EXCERPTED PASSAGE:

________________________________________

American television journalist

Ernabel Castro Demillo is an American television journalist and journalism educator. She is the host and producer of CUNY TV's monthly magazine show, "Asian American Life", which debuted in 2013. She is also a tenured Journalism professor at Saint Peter's University and serves as the Department of Communication and Media Culture's faculty chair.

==Early life==
Demillo was born in Manila, Philippines.

== Education ==
She received her M.S. in Journalism from Northwestern University's Medill School of Journalism and her B.A. in journalism and international relations from the University of Southern California.

== Career ==
"Asian American Life" has been nominated for multiple Emmys since its debut and honored with four Telly Awards. The premiere show was nominated for a NY News Emmy for Best Community Affairs/Public Programming in 2014. Her short documentary featured on Asian American Life in 2019, "Fighting Hunger, Feeding Minds: A New Yorker's Mission to Keep Kids in School in Rural Philippines" won a 2021 Emmy. Demillo was also nominated for a New York Emmy for Best Historical/Cultural Segment for Asian American Life in 2017 for her feature "The Ties that Bind: Filipinos in New York".

In 2017, she was the inaugural recipient of the Frank LoMonte Ethics in Journalism Award, which is given to someone who performs "in an outstanding ethical manner demonstrating the ideals of CMA's Code of Ethical Behavior." Demillo was honored for fighting against her employer Saint Peter's University when they attempted to censor the Pauw Wow the student-run newspaper she advised.

________________________________________

TASK SET:
a – In the article on Ernabel Castro Demillo, rewrite the paragraph that begins "\"Asian American Life\" has been nominated" as a short bulleted list that keeps its main facts.
b – Answer these questions using the article on Ernabel Castro Demillo:
(i) Where was Demillo born?
(ii) Which school awarded her M.S. in Journalism?
(iii) What was the name of the student-run newspaper she advised?
c – Pick up the article on Ernabel Castro Demillo after its last sentence and continue it.
The items after this come from another source.

SOURCE INFORMATION:
________________________________________

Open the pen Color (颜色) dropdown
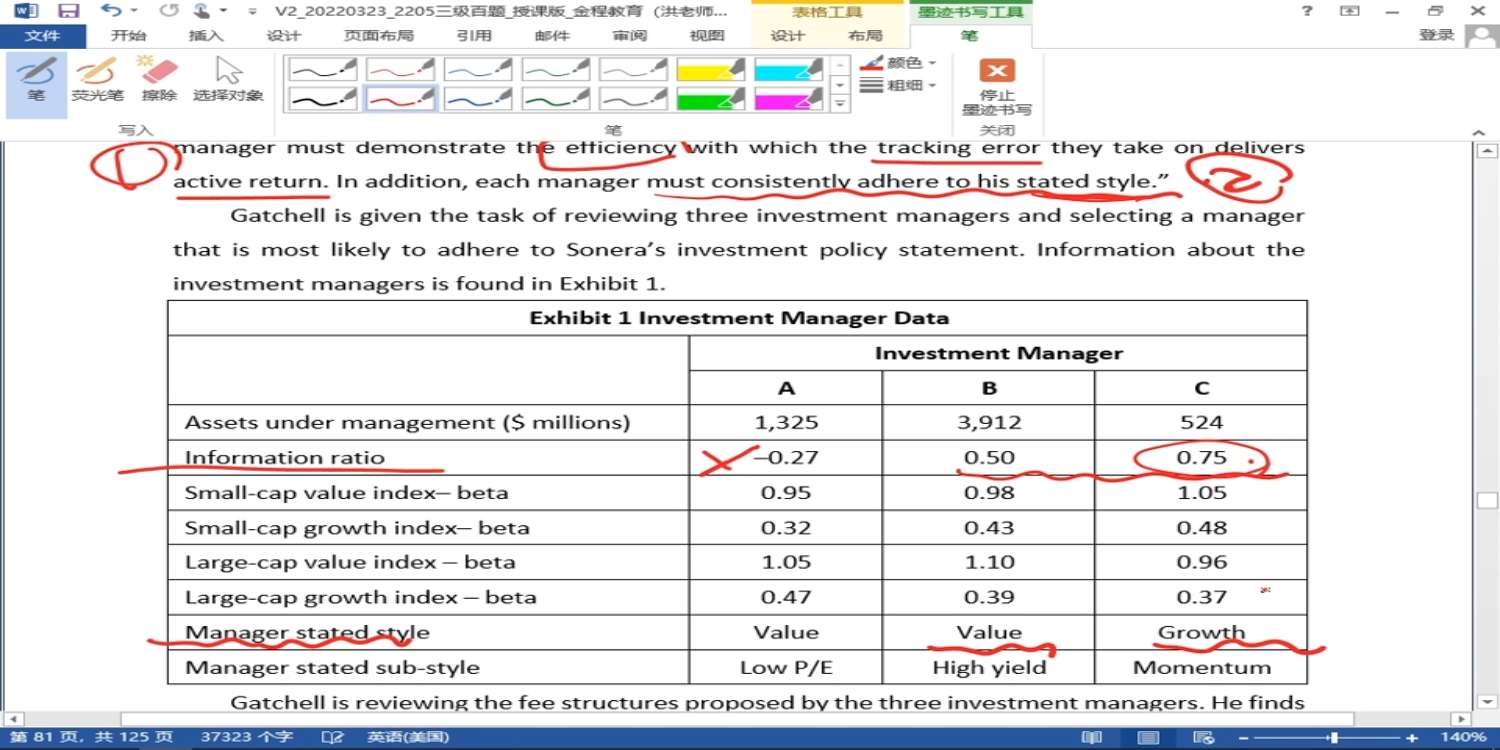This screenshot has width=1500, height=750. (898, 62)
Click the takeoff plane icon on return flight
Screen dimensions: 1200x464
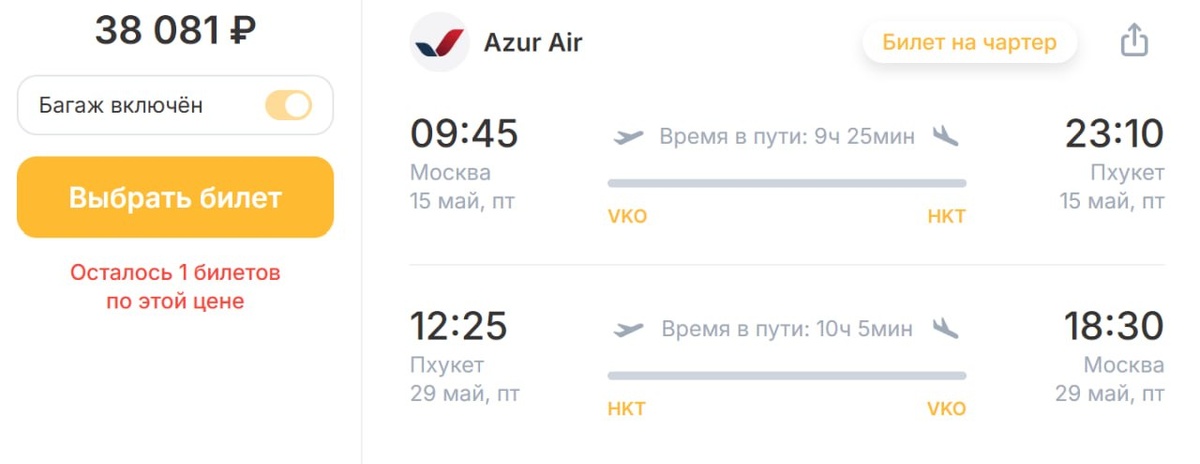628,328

________________________________________

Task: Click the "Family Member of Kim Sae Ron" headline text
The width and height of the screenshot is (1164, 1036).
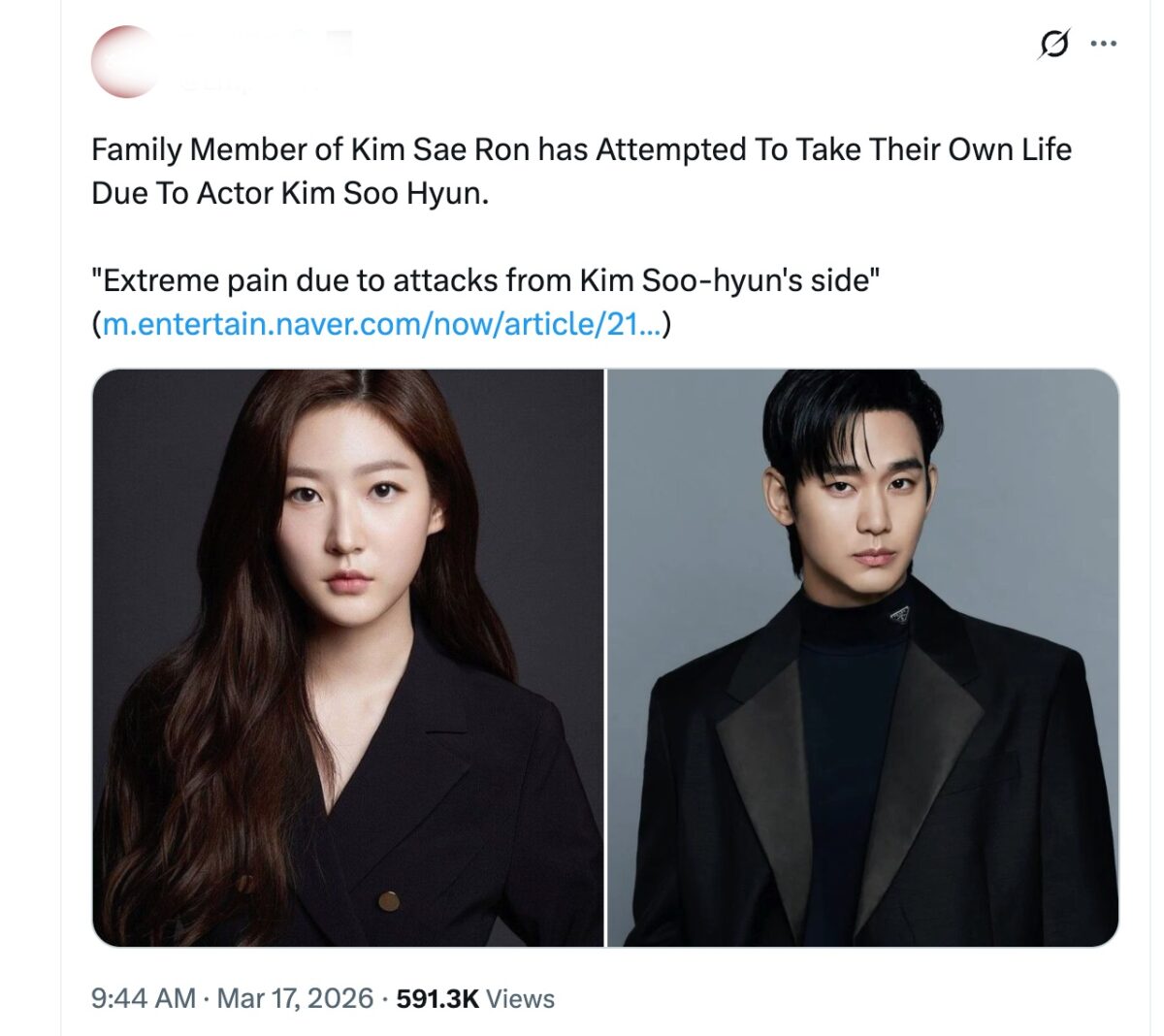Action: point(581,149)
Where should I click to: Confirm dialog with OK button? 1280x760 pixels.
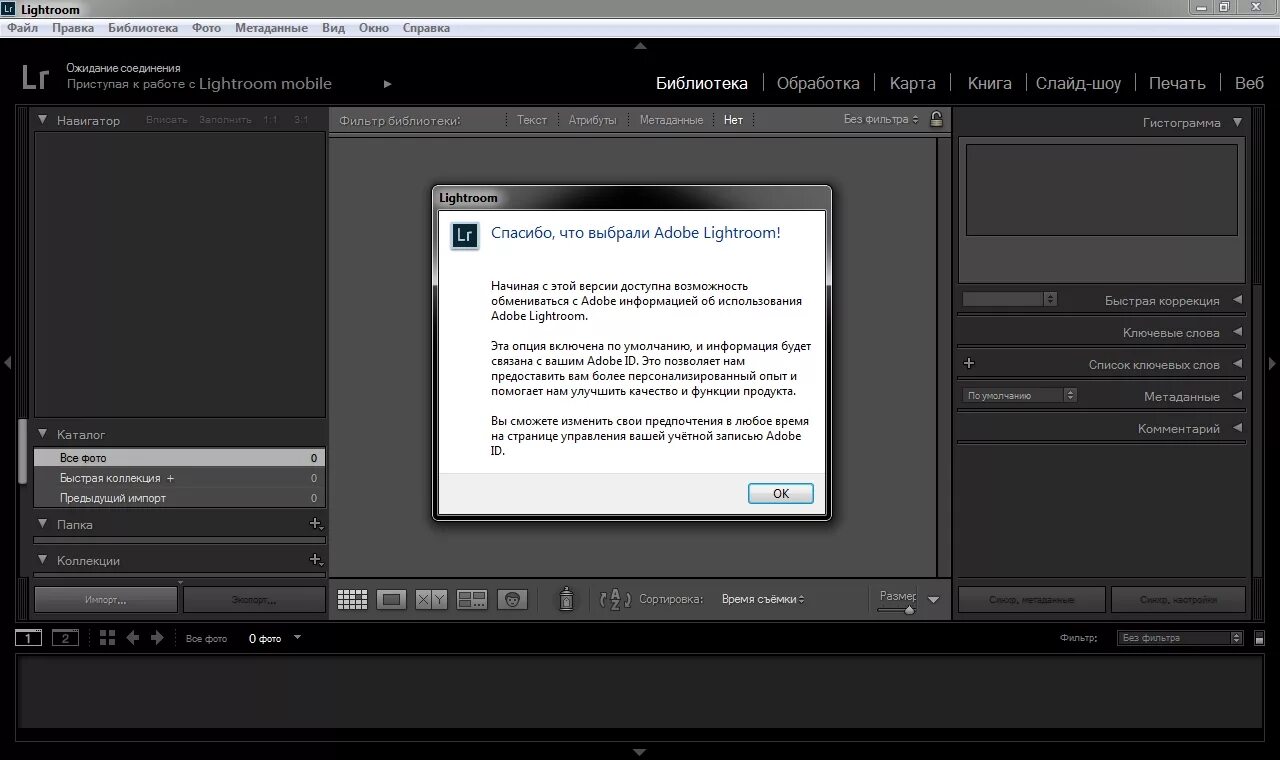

________________________________________

ANSWERS PROVIDED:
a –
- Since its debut, "Asian American Life" has received multiple Emmy nominations and four Telly Awards.
- The premiere show was nominated in 2014 for a NY News Emmy for Best Community Affairs/Public Programming.
- Demillo's short documentary "Fighting Hunger, Feeding Minds: A New Yorker's Mission to Keep Kids in School in Rural Philippines," featured on the show in 2019, won a 2021 Emmy.
- Her 2017 feature "The Ties that Bind: Filipinos in New York" earned her a New York Emmy nomination for Best Historical/Cultural Segment.

b –
(i) Manila, Philippines
(ii) Northwestern University's Medill School of Journalism
(iii) The Pauw Wow

c –
Since 2011 she has also worked for CUNY-TV's Emmy-nominated science magazine show, "Science and U". Her segment on Bash the Trash, an eco-friendly musical group, was nominated for a New York Emmy in 2013 for Best Environment Program. Demillo has also worked as a news reader for Court-TV and reporter for MSNBC.

From 1996 to 2005 she was a reporter and fill-anchor for FOX-5 New York's morning show, Good Day New York. Prior to her move to New York, Demillo was a reporter for the CBS affiliate, KOVR-13 News in Sacramento, California, and a reporter for the now shuttered Orange County News Channel in Orange County, California.

Demillo is also chair of the Department of Communication and Media Culture at Saint Peter's University in Jersey City, New Jersey. She started the journalism minor in 2008 and currently teaches courses in journalism and communication.

Demillo, along with Slice of Culture, a local news site, received a multi-year grant from the New Jersey Civic Information Consortium (NJCIC) to address news gaps in underserved local communities in New Jersey.

==Personal life==
She is in a relationship and has a child with former ABC Newscaster and now WPIX news anchor John Muller, and resides in Tinton Falls, New Jersey.